Just Call the Nintendo Hotline
People Weekly
January 8, 1990
In a telephone hot-line room in Redmond, Washington, operators sit at the ready, sporting headphones, clutching joysticks and gazing at cartoon images on 13-inch TVs. Overhead, a digital monitor displays the number of calls on hold and how long the first in line has been waiting. There are about 7,000 calls each day, many of them desperate.
"Help! I'm stuck in Dragon Warrior, and I need to get Erdrick's armor."
"Well, have you been down to the dead town of Hauksness?"
"Yeah, and I find the big blue knight there, and he always destroys me..."
Not to worry. Here to help overcome such woes is the Nintendo Hotline, a service provided for the nearly 20 million American households that now own video games manufactured by Japan's Nintendo corporation. About 100 "counselors" man the phones each week, offering hints to players faced with evil knights, bottomless pits and other video difficulties. "My parents still don't believe this is what I do," says Blaine Phelps, 24, a Seattle University graduate. "My friends, on the other hand, want my job. When people ask what I do, I say, 'You know the movie Big? That's my job.' "

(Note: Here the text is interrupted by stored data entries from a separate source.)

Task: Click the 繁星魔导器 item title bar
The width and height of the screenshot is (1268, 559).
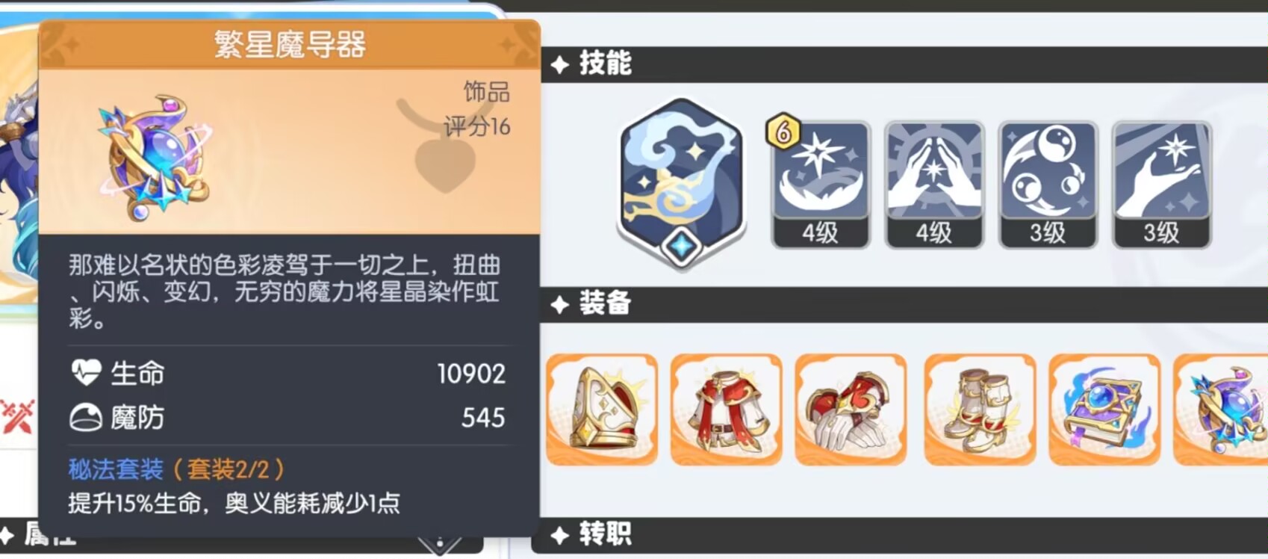Action: (x=290, y=45)
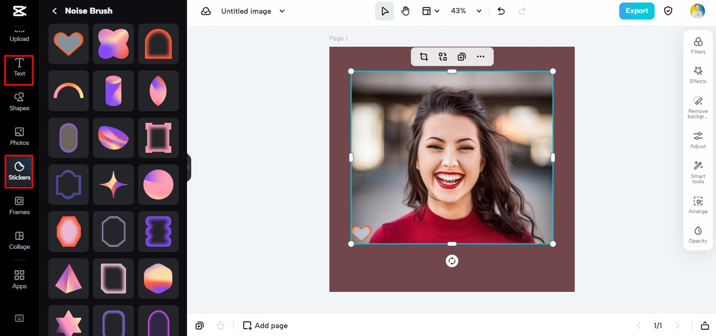Click Add page button

(x=265, y=326)
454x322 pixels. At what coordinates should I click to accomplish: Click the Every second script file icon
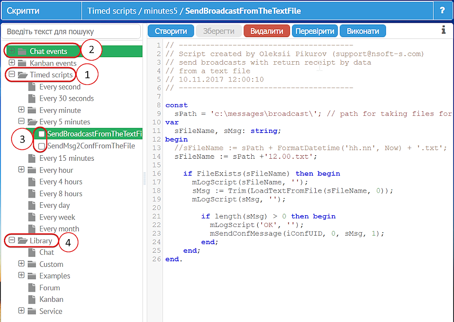click(x=32, y=87)
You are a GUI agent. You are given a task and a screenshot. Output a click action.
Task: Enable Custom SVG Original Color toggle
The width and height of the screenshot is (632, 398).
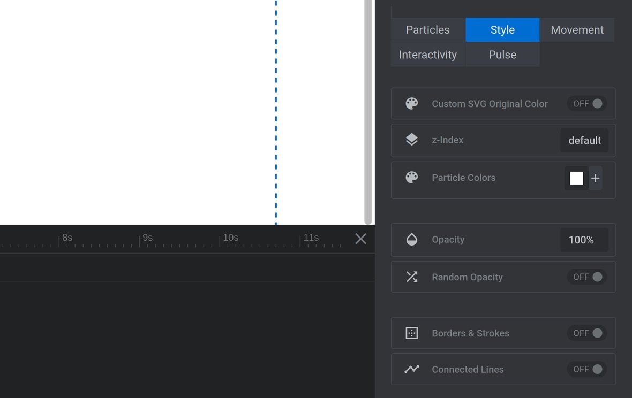[x=587, y=104]
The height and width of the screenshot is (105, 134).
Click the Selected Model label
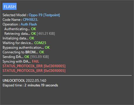pos(14,15)
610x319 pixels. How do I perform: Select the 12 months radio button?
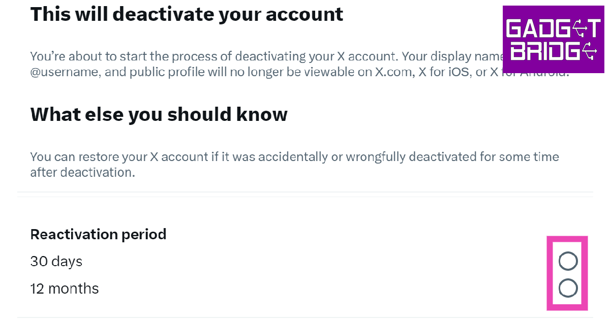coord(568,289)
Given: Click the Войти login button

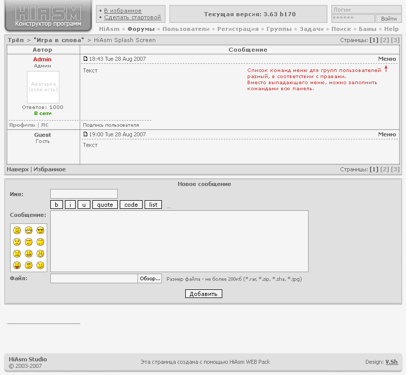Looking at the screenshot, I should coord(389,19).
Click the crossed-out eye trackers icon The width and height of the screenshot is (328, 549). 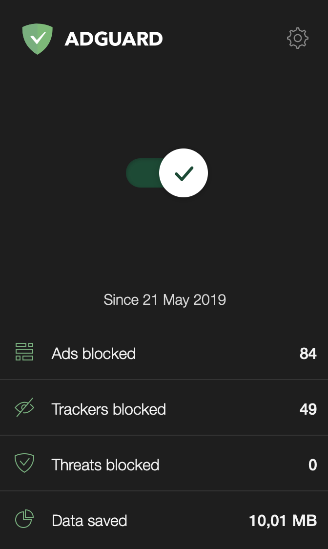24,408
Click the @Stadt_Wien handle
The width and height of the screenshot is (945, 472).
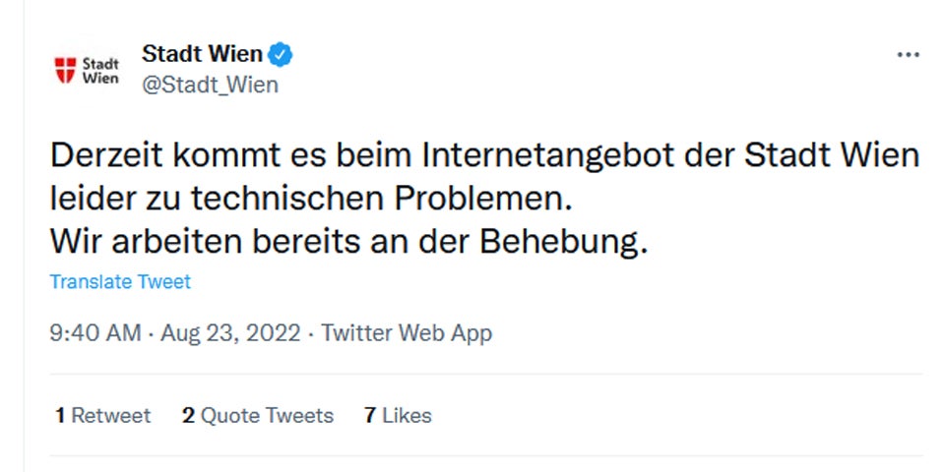point(210,85)
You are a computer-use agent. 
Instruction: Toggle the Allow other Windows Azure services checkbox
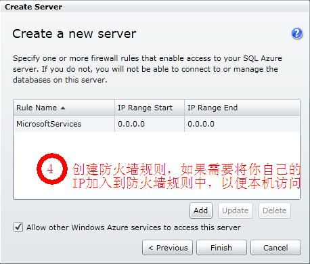coord(18,227)
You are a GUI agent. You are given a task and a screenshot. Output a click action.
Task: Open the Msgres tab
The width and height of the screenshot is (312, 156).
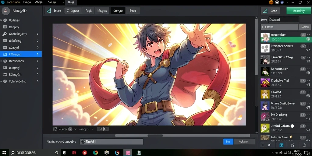[102, 11]
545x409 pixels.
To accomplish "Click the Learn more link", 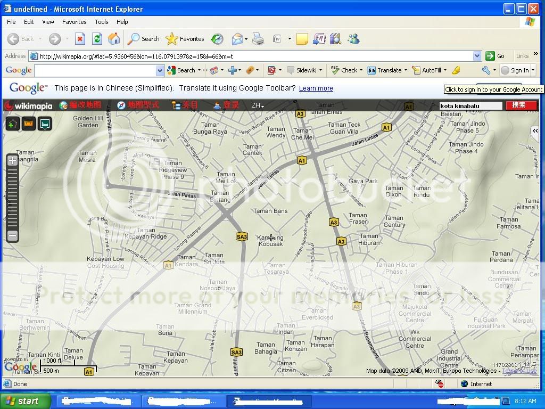I will [316, 88].
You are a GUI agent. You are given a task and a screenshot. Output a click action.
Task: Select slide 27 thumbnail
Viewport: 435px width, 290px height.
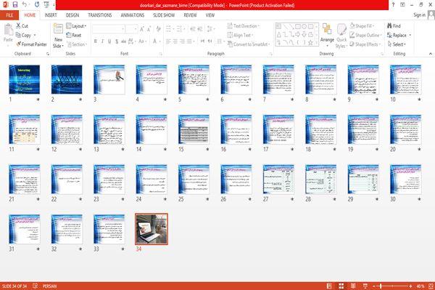278,179
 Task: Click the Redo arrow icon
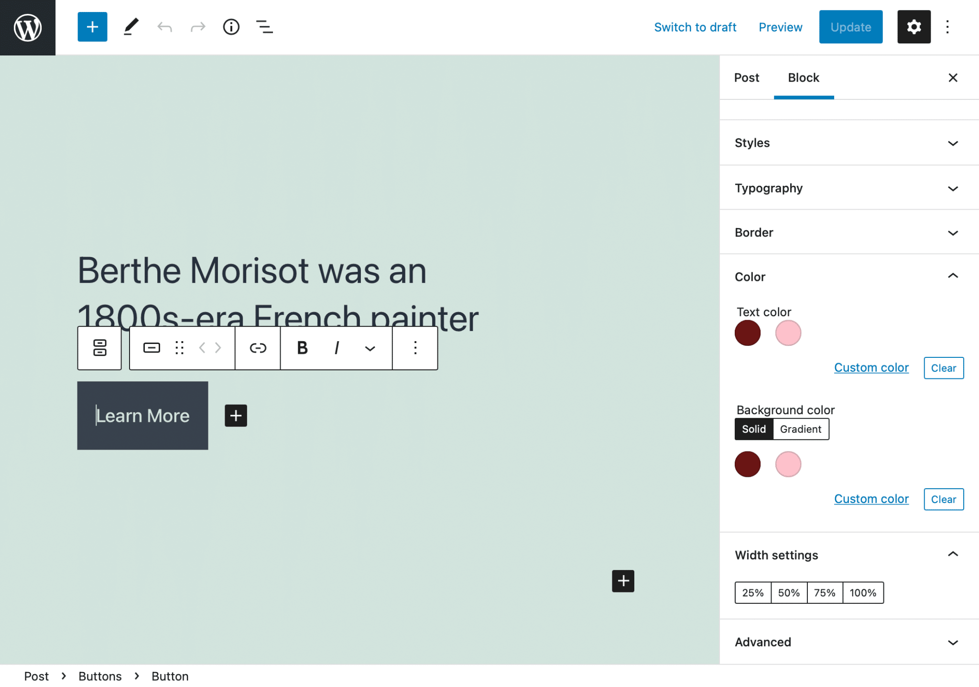197,27
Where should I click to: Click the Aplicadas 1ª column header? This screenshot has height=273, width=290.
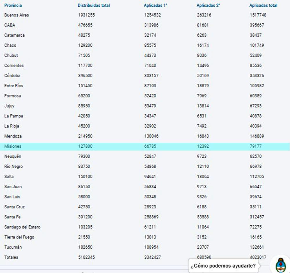155,5
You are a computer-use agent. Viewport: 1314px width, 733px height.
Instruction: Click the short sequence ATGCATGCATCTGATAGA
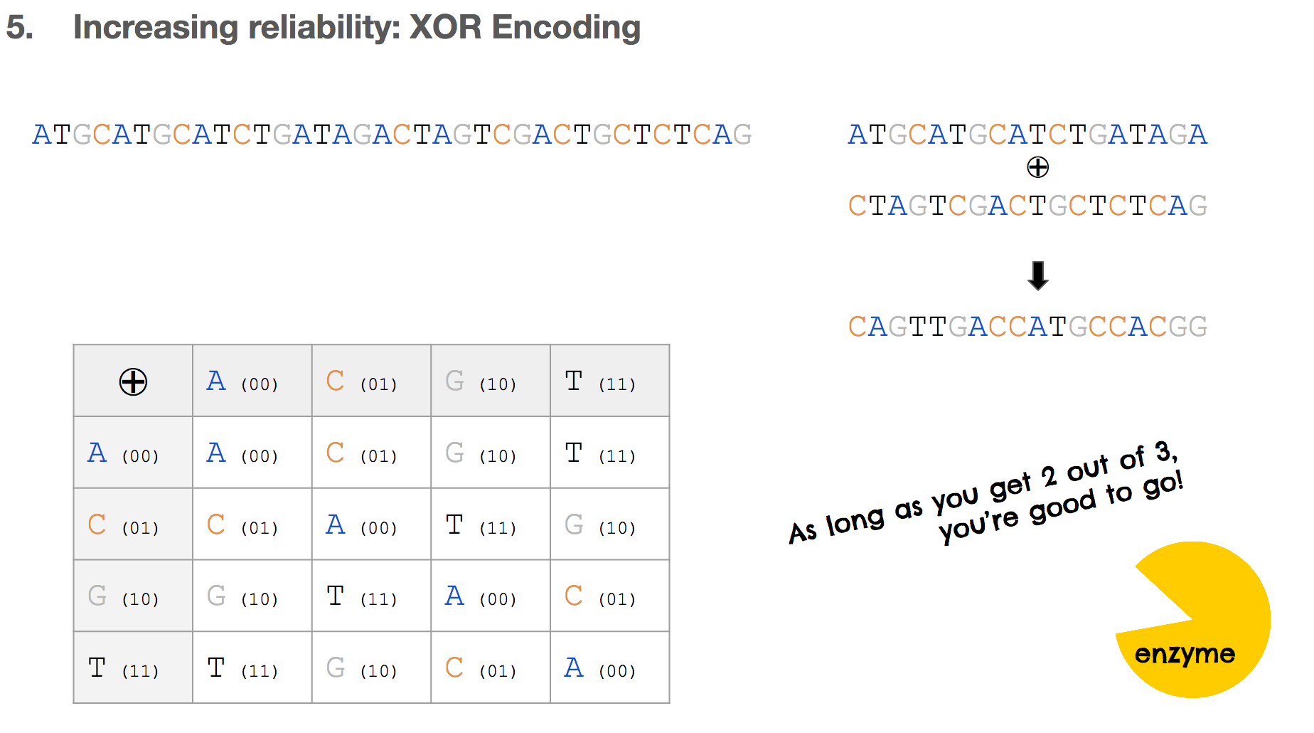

Tom McConville, a father of five and Nintendo's oldest hot-line hint giver, quit his job as a Hummel porcelain salesman, taking a cut in pay to become a counselor more than a year ago. "I like the people who call in," says McConville, 52, noting that Nintendo players who have run into a wall (or a dragon) "absolutely love the counselors." "We say we talk to kids," says Jack McLain, 25, a Washington State University graduate. "But it's not just kids. I've talked to lawyers, CEOs."
Of course, not everyone is pleased with the hot line. Callers do have to pay phone charges to the Seattle number. And there was that elderly lady who was playing the video game with a gentleman back at the nursing home. He called the next day, says Phelps. "Why are you giving tips to Gertie?" he complained. "She's already better than me."